INFLUENZA, RESPIRATORY SYNCYTIAL VIRUS AND SARS-COV-2

 

  • Influenza A, influenza B and respiratory syncytial virus (RSV) returned to the characteristic seasonal circulation (Figure 1), having shown atypical patterns in 2020 and 2021. The influenza season showed a biphasic pattern, with influenza A predominating early in the season followed by a smaller influenza B

 

  • The data correlates with the RSV and influenza seasons as defined by the National Institute for Communicable Diseases (NICD) with RSV from week 7 (week starting 14 February) to week 26 and influenza from week 17 (week starting 25 April) until week 42 (week starting 16 October) (NICD Weekly Respiratory Pathogens Report, week 50 of 2022).

 

Figure 1: Percentage positivity of influenza A, influenza B, respiratory syncytial virus and SARS-CoV-2 by epi-week for 2022.

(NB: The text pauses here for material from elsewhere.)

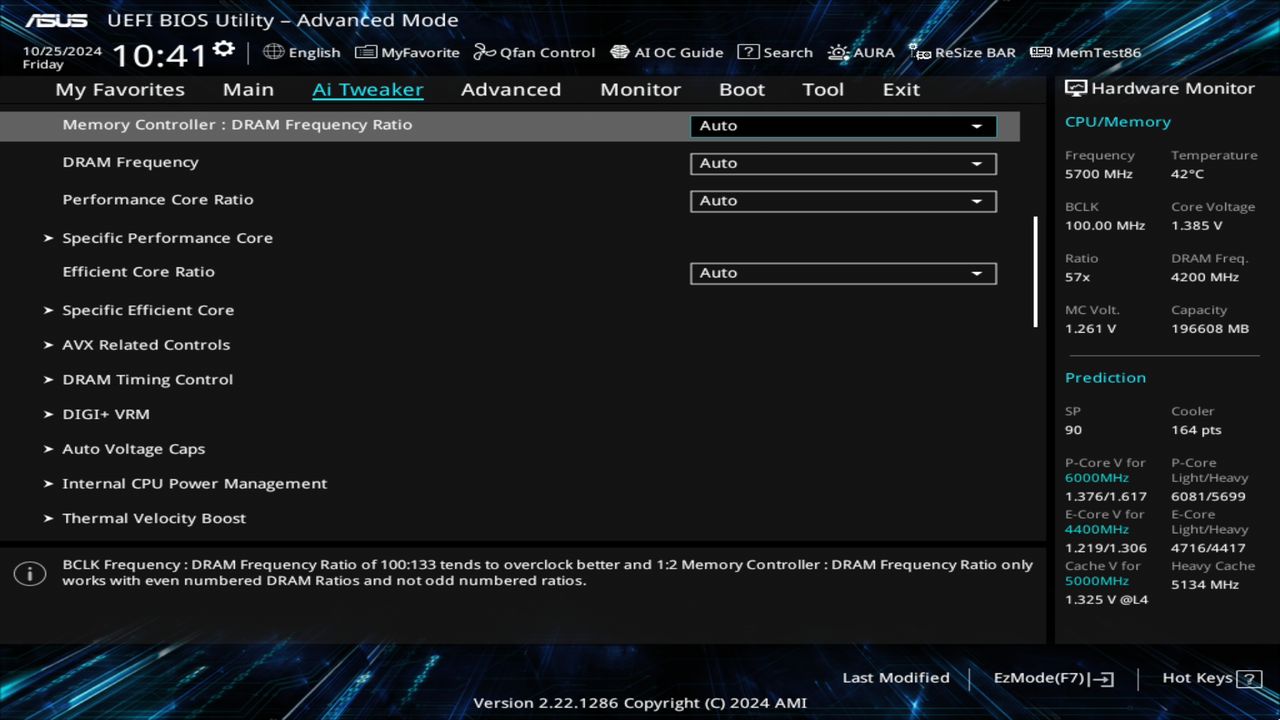
Task: Expand the DIGI+ VRM settings
Action: click(106, 413)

  • In terms of the age distribution of positive samples (Figure 2), RSV detection occurred predominantly in children and infants under 5 years of age, while SARS-CoV-2 positive samples were derived predominantly from adults. Influenza A and B positive samples were more broadly distributed across ages 1-64 years

Figure 2: Age distribution of positive samples by month for influenza A, influenza B, respiratory syncytial virus and SARS-CoV-2 in 2022

 

CORONAVIRUSES (EXCLUDING SARS-COV-2)

 

  • Circulation of the endemic coronaviruses (229E, HKU1, NL63 and OC43) was noted mainly during the winter months with percentage positivity peaking in August, with OC43 and HKU1 predominating. Rising detection rates of NL63 resulted in a second increase in November/December but remained below 5%.

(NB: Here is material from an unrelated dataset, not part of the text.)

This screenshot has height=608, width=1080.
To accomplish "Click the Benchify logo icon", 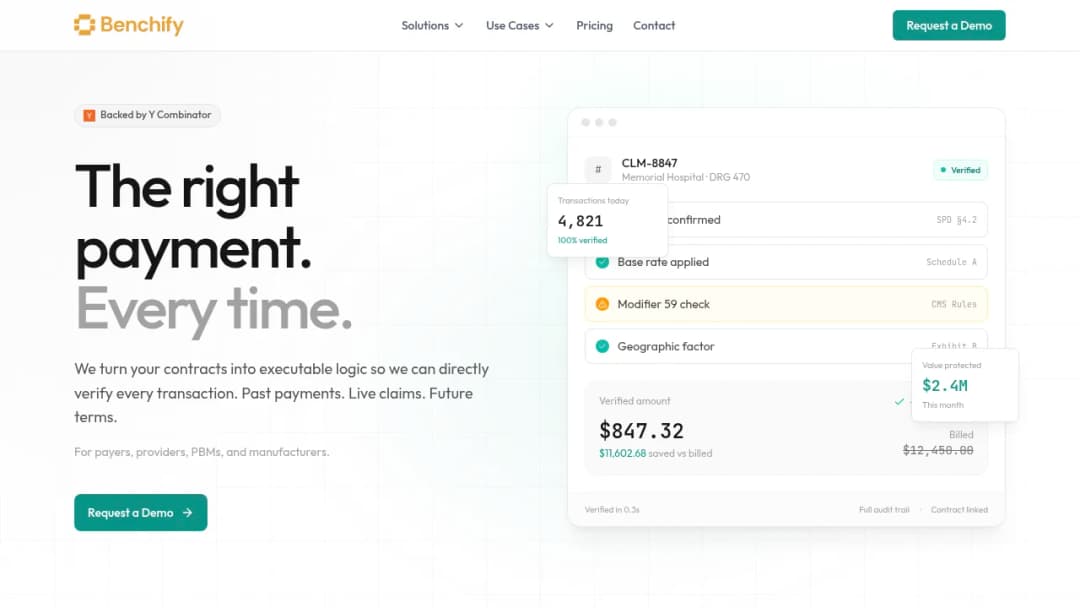I will [84, 25].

Figure 4: Percentage positivity of parainfluenza viruses by epi-week for 2022.

 

 

ADENOVIRUS, BOCAVIRUS, HUMAN METAPNEUMOVIRUS AND HUMAN RHINO/ENTEROVIRUS

 

  • As expected, less seasonal variation was noted with human rhinovirus/enterovirus and adenovirus Percentage positivity for human rhinovirus/enterovirus remained ≥30% throughout the year.